EDITORIAL – esta é a opinião do portal Flagrante Brasil – A recente decisão do ministro Gilmar Mendes, que reinterpretou dispositivos da legislação de 1950 à luz da Constituição Federal de 1988, caiu como uma bomba no cenário político brasileiro. A medida, vista por setores do Congresso como uma intervenção direta nas prerrogativas do Legislativo, reabriu a antiga ferida do desequilíbrio entre os Poderes. O país voltou a assistir a uma disputa aberta por protagonismo institucional — e, dessa vez, com contornos ainda mais graves.

No Senado e na Câmara, o clima é de indignação. Parlamentares de diferentes espectros políticos classificaram a decisão como “usurpação de competência”, “ativismo judicial sem precedentes” e até mesmo “um ataque frontal ao modelo republicano”. Lideranças do Congresso afirmam, nos bastidores, que o STF “extrapolou todos os limites aceitáveis”, reacendendo discussões sobre freios, contrapesos e o real alcance do Poder Judiciário. Alguns receberam o ato do ministro Gilmar Mendes com ‘repulsa’

ALCOLUMBRE E HUGO MOTTA

A repercussão imediata foi uma escalada de discursos duros no plenário. Senadores passaram a defender a votação imediata de projetos que limitam decisões monocráticas, enquanto deputados pressionam pela revisão de mecanismos que, segundo eles, vêm permitindo ao Supremo ditar rumos políticos e administrativos do país.

O presidente do Senado, David Alcolumbre, fez duras críticas ao ato monocrático do ministro Gilmar Mendes e orientou o STF a voltar atrás da intensão considerada uma ‘afronta’ ao Poder Legisltivo.

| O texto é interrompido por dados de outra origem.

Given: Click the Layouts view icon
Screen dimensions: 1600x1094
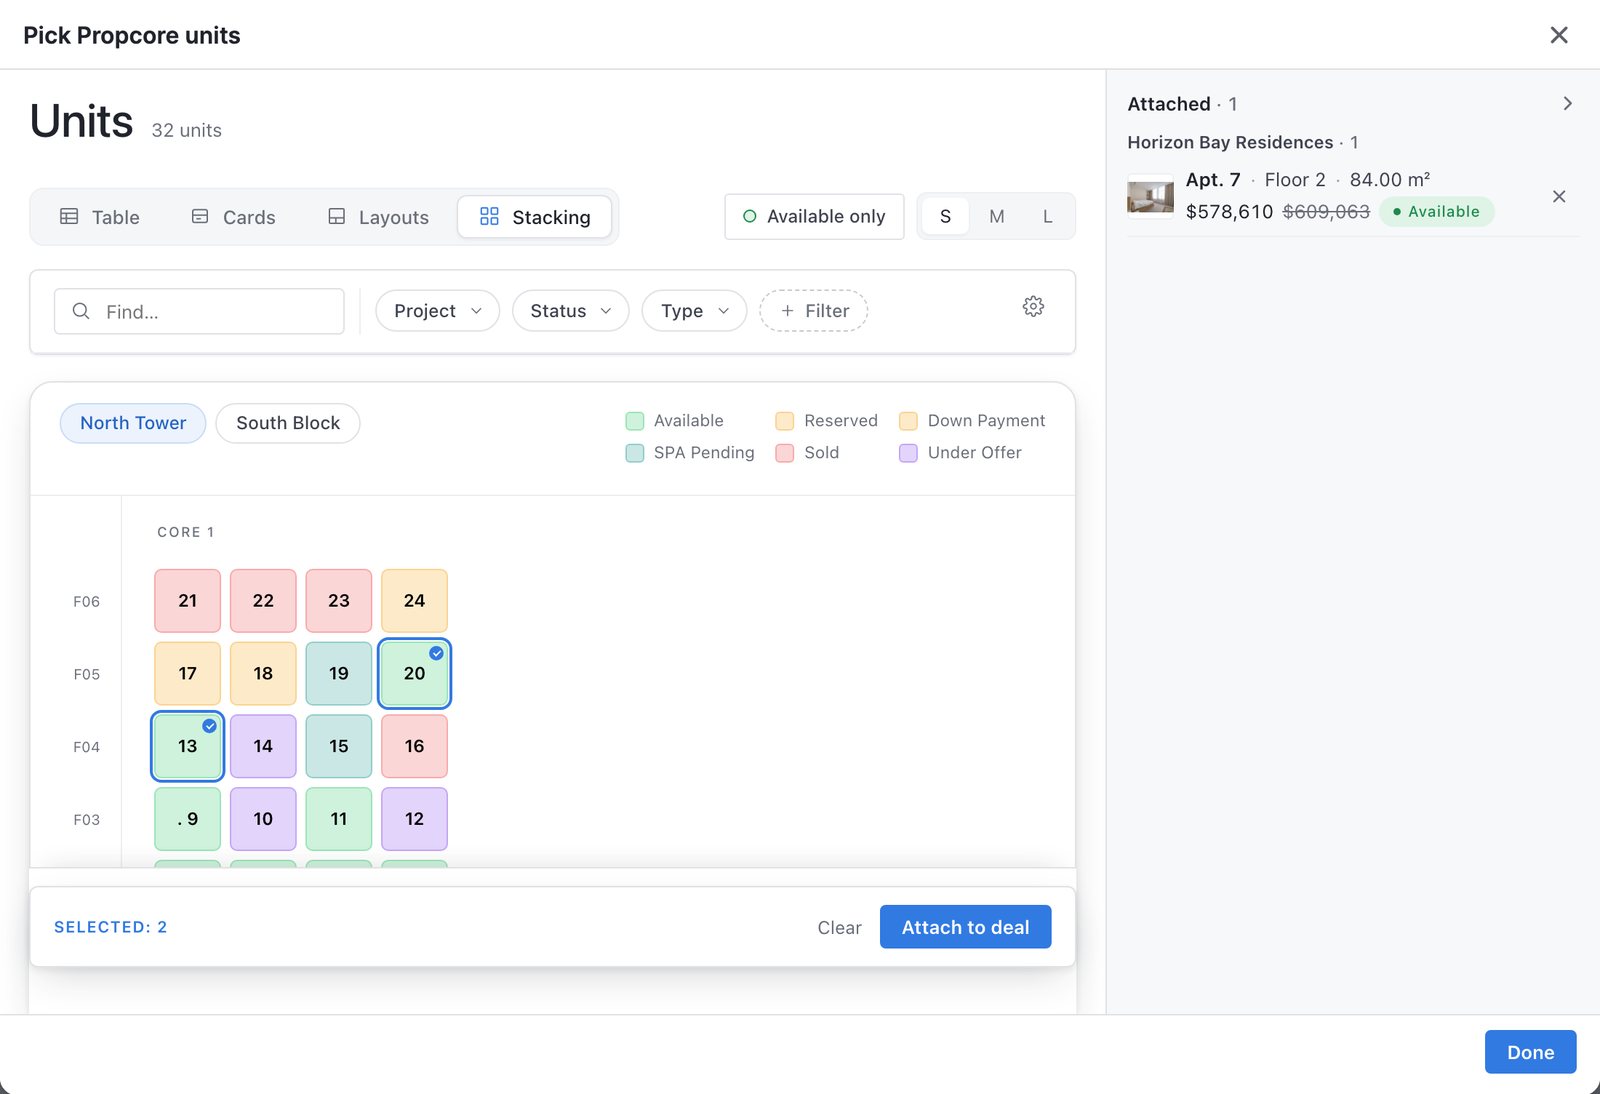Looking at the screenshot, I should [x=337, y=216].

Hugo Motta, presidente da Câmara também questinou e disse que somentre o ‘diálogo’ pode evitar conflitos entre os poderes.

DECISÃO DO STF AFETA NEGATIVAEMTE O PRESIDENTE LULA

O governo federal, por sua vez, tenta evitar que a crise escale, mas já reconhece que a tensão entre os Poderes atingiu um novo ‘patamar’. A decisão do STF deve afetar diretamente o governo do presidente Luiz Inácio Lula da Silva, que já sofre grande desgaste político e segundo pesquisas recentes, sofreu queda nos índices de popularidade e aumentou a desprovação da população.

A decisão do ministro Gilmar Mendes, ainda que tecnicamente justificada por argumentos constitucionais, é vista por críticos como mais um capítulo de uma postura recorrente do ministro: a de preencher, pelo Judiciário, lacunas que deveriam ser resolvidas no campo político.

Para especialistas em direito público, o risco é claro — a cada intervenção que amplia o alcance interpretativo do STF, diminui-se a capacidade legislativa do Parlamento, fragilizando a separação de funções prevista na própria Constituição.

OPINIÃO PÚBLICA

A crise também afeta a percepção pública. Para parte da sociedade, o Supremo aparece como um ator político ativo, influente e, por vezes, dominante, enquanto o Legislativo se apresenta fragilizado e reativo. Esse desequilíbrio simbólico alimenta um debate perigoso: até que ponto o Judiciário pode avançar sem que o sistema democrático entre em colapso institucional? Essa é a pergunta que não quer calar.

Diantes da polêmica, o que se vê agora é um país novamente dividido entre defensores da decisão — que a consideram necessária para corrigir distorções históricas — e opositores que acusam o STF de instaurar um “poder moderador não previsto em lei”.

Autoridades políticas, governadores e juristas renomados já pedem uma revisão urgente desse modelo, alertando para a erosão da autonomia dos Poderes e para o risco de um confronto institucional sem precedentes.

Em um momento em que o Brasil busca estabilidade, a polêmica revela um fato incontestável: não há democracia possível quando um Poder tenta se sobrepor aos demais. E, neste caso, a decisão do ministro Gilmar Mendes expõe não apenas divergências jurídicas, mas uma crise política profunda — uma crise que, se não for enfrentada com maturidade institucional, pode comprometer anos de construção democrática.

A reperciussão foi tão grande que alguns grupos políticos cosideraram a decisão do ministro Gilmar Mendes um ‘golpe’ contra a democracia.